The context most people hear around it is the early-2000s atmosphere: the contested 2000 election hanging over everything like static, a media ecosystem that could turn "likeability" into qualification, and a Hollywood wing of activism newly energized. Whitford's disbelief isn't neutral; it's a rallying cry for a certain kind of audience anxiety - the fear that the nation is treating governance like casting.
Underneath the exasperation is a warning about attention: if you can be shocked by the outcome, you were probably already watching too late.
Quote Details
| Topic | Sarcastic |
|---|---|
| Source | Help us find the source |
| Cite |
Citation Formats
APA Style (7th ed.)
Whitford, Bradley. (2026, January 17).
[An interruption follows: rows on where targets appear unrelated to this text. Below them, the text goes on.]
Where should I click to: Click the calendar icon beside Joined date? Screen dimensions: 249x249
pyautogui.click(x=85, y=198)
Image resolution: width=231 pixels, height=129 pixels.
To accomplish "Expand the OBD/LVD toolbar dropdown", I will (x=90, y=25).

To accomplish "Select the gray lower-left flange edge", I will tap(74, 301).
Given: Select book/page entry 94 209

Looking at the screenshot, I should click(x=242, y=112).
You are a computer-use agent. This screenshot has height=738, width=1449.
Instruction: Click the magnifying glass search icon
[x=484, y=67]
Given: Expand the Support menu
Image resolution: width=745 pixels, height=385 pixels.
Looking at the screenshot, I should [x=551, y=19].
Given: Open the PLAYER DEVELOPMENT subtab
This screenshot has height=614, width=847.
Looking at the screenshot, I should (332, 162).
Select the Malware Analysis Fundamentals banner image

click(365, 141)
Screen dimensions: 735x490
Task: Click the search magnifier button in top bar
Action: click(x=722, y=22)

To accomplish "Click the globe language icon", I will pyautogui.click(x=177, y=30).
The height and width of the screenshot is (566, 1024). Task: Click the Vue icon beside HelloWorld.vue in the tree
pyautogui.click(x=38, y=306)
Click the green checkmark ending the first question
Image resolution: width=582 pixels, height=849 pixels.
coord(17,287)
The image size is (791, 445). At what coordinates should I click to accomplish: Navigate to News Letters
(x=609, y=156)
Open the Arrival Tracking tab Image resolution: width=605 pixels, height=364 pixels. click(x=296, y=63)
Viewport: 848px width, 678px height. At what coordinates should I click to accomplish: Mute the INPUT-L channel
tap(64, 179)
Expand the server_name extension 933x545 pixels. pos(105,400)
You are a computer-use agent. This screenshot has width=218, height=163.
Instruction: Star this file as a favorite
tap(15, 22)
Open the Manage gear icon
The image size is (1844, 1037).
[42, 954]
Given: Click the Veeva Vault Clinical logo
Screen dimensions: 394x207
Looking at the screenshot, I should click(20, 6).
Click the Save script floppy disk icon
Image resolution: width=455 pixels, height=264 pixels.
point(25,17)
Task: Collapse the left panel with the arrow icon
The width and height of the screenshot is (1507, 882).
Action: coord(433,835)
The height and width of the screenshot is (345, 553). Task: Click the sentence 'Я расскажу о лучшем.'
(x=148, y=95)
I can't believe George Bush might be president. FixQuotes. https://fixquotes.com/quotes/i-cant-believe-george-bush-might-be-president-39769/
Chicago Style
Whitford, Bradley. "I can't believe George Bush might be president." FixQuotes. January 17, 2026. https://fixquotes.com/quotes/i-cant-believe-george-bush-might-be-president-39769/.
MLA Style (9th ed.)
"I can't believe George Bush might be president." FixQuotes, 17 Jan. 2026, https://fixquotes.com/quotes/i-cant-believe-george-bush-might-be-president-39769/. Accessed 21 Feb. 2026.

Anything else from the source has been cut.